→ DATASET ENTRIES:
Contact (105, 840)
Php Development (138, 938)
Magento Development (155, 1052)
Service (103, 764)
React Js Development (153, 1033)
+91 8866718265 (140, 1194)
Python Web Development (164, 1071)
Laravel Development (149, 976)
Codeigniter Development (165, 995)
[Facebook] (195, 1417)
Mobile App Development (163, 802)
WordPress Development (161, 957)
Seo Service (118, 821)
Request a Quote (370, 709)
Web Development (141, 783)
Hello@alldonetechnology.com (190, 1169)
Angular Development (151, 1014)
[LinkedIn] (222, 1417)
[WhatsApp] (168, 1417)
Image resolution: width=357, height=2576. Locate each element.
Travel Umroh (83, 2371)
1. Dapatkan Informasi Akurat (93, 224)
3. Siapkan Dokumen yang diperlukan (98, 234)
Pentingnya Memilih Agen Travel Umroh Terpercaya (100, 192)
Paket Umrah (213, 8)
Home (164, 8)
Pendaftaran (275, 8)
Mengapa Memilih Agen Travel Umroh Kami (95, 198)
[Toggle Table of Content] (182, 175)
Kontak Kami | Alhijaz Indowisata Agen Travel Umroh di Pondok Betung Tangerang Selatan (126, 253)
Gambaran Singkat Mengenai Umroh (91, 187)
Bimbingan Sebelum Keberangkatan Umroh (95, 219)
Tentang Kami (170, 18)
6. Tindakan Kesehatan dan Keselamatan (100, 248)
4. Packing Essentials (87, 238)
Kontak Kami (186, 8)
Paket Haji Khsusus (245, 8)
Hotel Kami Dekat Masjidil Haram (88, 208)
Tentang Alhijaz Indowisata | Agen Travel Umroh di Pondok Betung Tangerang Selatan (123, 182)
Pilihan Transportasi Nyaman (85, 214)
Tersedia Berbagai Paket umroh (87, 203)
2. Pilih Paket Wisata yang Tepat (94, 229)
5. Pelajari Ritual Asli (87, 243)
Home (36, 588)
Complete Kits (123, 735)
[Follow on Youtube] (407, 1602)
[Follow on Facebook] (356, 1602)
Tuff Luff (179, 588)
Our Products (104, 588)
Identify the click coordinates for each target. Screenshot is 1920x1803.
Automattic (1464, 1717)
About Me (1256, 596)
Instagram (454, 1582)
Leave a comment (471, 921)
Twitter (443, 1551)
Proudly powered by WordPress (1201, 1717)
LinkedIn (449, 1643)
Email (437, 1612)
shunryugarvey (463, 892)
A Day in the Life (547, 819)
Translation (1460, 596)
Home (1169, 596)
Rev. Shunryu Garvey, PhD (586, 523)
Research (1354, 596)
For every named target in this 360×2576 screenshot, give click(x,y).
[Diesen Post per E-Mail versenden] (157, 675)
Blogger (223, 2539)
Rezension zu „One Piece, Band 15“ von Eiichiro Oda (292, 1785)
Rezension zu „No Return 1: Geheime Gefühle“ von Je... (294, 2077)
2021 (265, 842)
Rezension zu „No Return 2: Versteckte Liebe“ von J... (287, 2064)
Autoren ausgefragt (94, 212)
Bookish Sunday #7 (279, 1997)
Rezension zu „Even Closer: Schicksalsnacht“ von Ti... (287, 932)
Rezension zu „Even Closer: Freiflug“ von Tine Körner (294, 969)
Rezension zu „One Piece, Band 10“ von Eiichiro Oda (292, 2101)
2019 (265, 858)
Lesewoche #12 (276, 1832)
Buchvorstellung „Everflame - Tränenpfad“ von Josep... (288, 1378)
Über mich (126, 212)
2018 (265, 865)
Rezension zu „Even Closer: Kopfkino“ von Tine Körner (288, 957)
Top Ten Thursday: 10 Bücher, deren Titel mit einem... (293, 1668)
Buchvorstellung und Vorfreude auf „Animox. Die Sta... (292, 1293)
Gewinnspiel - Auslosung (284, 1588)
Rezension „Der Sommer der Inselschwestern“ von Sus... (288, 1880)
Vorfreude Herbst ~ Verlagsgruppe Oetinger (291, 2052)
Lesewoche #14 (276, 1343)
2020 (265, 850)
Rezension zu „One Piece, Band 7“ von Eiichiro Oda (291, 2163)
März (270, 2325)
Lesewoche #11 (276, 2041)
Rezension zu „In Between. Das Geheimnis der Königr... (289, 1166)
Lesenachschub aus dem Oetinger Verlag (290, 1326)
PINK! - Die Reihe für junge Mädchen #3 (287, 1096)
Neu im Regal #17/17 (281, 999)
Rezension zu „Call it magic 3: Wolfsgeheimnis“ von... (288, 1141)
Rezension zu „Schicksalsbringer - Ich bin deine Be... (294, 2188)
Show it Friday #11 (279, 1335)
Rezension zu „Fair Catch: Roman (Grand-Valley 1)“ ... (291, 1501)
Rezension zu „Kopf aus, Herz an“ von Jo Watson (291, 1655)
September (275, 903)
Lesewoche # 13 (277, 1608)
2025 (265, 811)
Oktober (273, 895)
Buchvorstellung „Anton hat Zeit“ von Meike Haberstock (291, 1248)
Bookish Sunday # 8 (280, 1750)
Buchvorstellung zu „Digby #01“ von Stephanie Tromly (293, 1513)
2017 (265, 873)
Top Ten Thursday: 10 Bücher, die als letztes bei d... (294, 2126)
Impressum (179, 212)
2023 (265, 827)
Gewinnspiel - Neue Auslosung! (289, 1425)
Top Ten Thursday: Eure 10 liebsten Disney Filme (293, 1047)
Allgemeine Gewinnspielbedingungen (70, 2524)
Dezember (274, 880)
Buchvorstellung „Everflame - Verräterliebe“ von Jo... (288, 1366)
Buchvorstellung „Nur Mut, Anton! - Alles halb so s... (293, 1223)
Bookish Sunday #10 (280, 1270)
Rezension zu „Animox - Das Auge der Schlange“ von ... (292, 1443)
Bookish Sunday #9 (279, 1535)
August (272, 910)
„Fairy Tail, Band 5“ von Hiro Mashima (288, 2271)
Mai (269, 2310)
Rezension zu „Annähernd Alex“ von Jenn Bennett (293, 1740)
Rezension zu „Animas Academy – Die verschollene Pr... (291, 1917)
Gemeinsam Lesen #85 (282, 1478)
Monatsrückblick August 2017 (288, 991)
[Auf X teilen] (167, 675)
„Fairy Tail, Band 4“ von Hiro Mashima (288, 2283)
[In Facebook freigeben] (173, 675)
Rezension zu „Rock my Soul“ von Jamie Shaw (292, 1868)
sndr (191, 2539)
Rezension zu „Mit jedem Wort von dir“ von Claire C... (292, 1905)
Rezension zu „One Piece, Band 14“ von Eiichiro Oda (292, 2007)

→ EXERCISE INSTRUCTIONS:
Give again, word for word, every line of the listing above from the one with "Magento Development (155, 1052)" to the one with "Angular Development (151, 1014)", both inclusive, and nothing beyond them.

→ OUTPUT BELOW:
Magento Development (155, 1052)
Service (103, 764)
React Js Development (153, 1033)
+91 8866718265 (140, 1194)
Python Web Development (164, 1071)
Laravel Development (149, 976)
Codeigniter Development (165, 995)
[Facebook] (195, 1417)
Mobile App Development (163, 802)
WordPress Development (161, 957)
Seo Service (118, 821)
Request a Quote (370, 709)
Web Development (141, 783)
Hello@alldonetechnology.com (190, 1169)
Angular Development (151, 1014)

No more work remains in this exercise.